_Task requirements_
• 1. In the passage on the tax cuts, please reproduce the text from "Tax revenue from businesses fell" to "created during 2018.", replacing "corporate tax rate" with "business tax rate".
• 2. Name every calendar year given in numerals in the passage on the tax cuts, each year once.
• 3. Continue the passage on the tax cuts from its final sentence.

The Moody’s warning challenges a core promise of President Trump and his fellow Republicans, who insisted the $1.5 trillion tax cut they passed last year would pay for itself and even generate more tax revenue, not less, because economic growth would suddenly boom. Trump predicted last year that the economy would “take off like a rocket ship” once his tax cuts went into effect. White House economists predicted family incomes would rise by $4,000 or more due to a sharp cut in business taxes.
None of that is happening or coming into view. The economy grew at a robust 4.2% in the second quarter, the highest level since 2014. But Moody’s Analytics predicts growth of just 2.9% for all of 2018, and 2019 as well. It will then fall to 0.9%, according to the forecasting firm. If so, economic growth under Trump would average just 2.2% per year, almost exactly the same as during President Obama’s second term.
The federal budget deficit, meanwhile, rose from 3.5% of GDP in 2017 to 3.8% in 2018. Moody’s expects it to hit 4.8% of GDP in the current fiscal and soar to 8% by 2028. The U.S. fiscal debt burden is the heaviest among nations that earn Moody’s Aaa rating, its highest.
Corporate profits are surging--but tax revenue from businesses is going the other direction.
When the economy’s strong, as it is now, the government’s debt burden normally declines rather than spiking. That’s because businesses and individuals earn more money and therefore pay more taxes. But the Trump tax cuts have weakened revenue intake, pushing deficits up.
Tax revenue from businesses fell by 31% in fiscal 2018, which ended in September. That decline mostly came from cutting the corporate tax rate from 35% to 20%. Tax revenue from individuals rose by 6.1% in 2018, but that was mostly because of inflation, population growth and 1.7 million new jobs created during 2018.

_Supplied information_
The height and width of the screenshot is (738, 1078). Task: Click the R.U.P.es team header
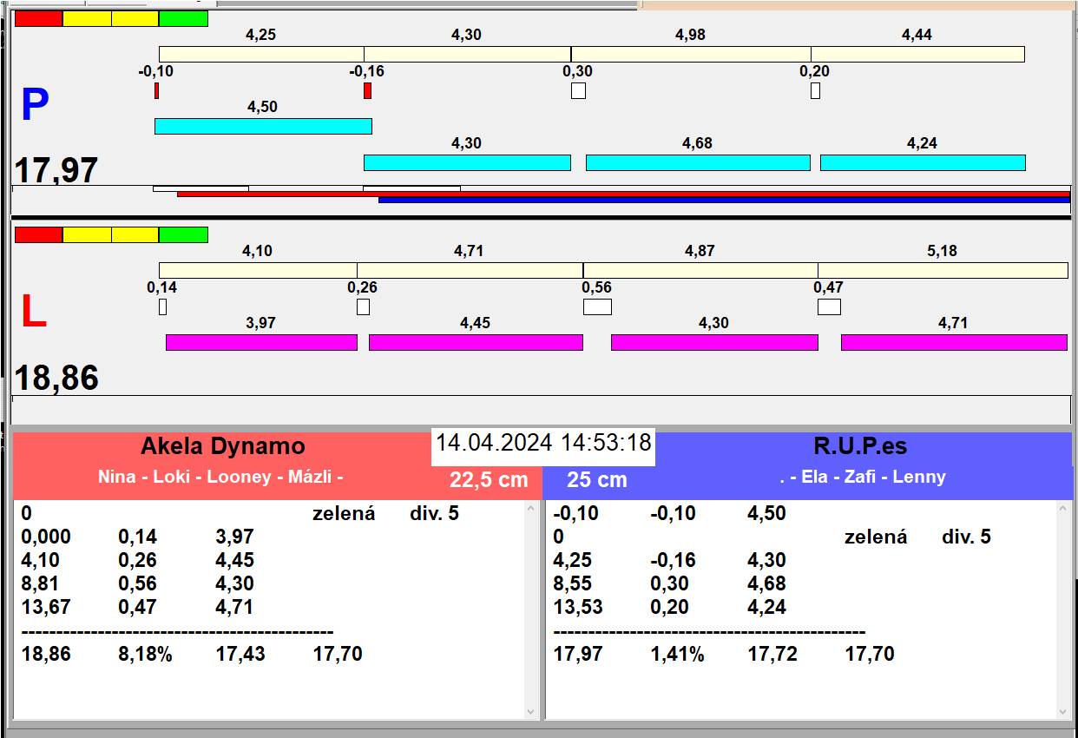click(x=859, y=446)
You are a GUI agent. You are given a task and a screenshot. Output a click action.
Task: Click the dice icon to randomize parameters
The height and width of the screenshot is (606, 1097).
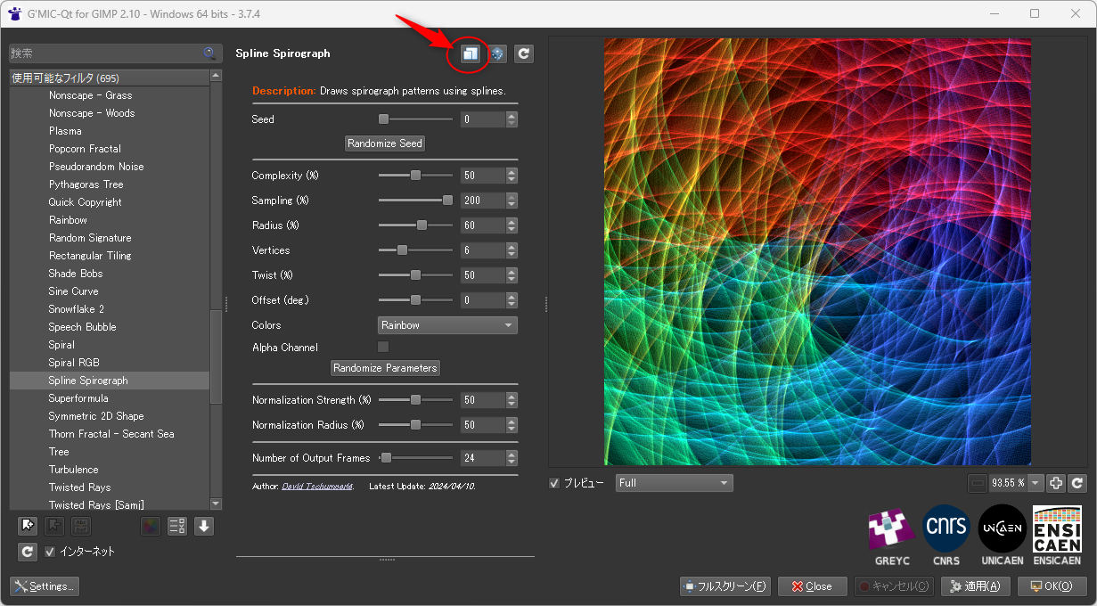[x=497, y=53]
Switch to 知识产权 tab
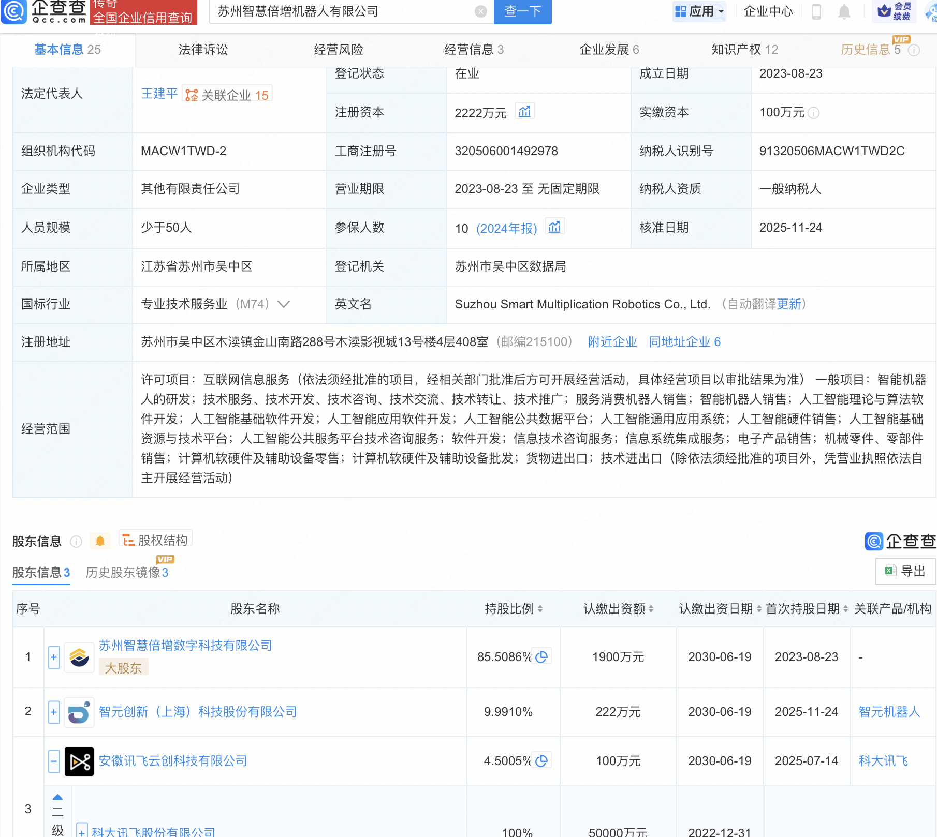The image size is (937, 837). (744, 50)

==

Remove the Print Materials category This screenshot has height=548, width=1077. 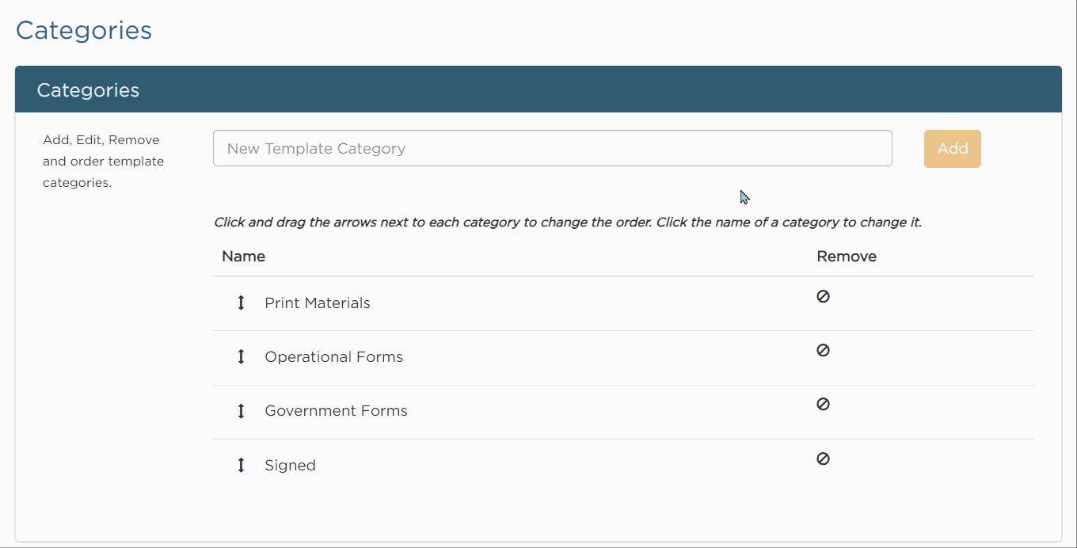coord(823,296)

_Answers by task_
• 1.
Tax revenue from businesses fell by 31% in fiscal 2018, which ended in September. That decline mostly came from cutting the business tax rate from 35% to 20%. Tax revenue from individuals rose by 6.1% in 2018, but that was mostly because of inflation, population growth and 1.7 million new jobs created during 2018.

• 2. 2014, 2017, 2018, 2019, 2028

• 3.
The deficit rose from $666 billion in 2017, before the tax cuts, to $779 billion in 2018, when the tax cuts had been in effect for eight months. The deficit is likely to approach $1 trillion this year, an unprecedented gap for an economy that’s supposedly booming. During the late 1990s and early 2000s, unemployment was roughly as low as it is now, but the government ran a budget surplus for four years in a row.
“The United States’ fiscal strength is set to gradually decline from 2019 onward,” Moody’s Analysts wrote in the report. “A persistent widening of fiscal deficits will push the federal debt and interest burdens to historic levels, which will ultimately weigh on the sovereign credit profile.”
The gap between government spending and revenue is growing historically large. Moody’s sees several risks from mushrooming deficits. Interest payments on the debt are likely to rise from 7% of all federal outlays in 2017, before the tax cuts, to 16% in 2028. That leaves less money for defense, roads, student loans and everything else. It also raises pressure to reform and possibly cut spending on Medicare, Medicaid and Social Security, which are headed for their own solvency problems during the next couple of decades.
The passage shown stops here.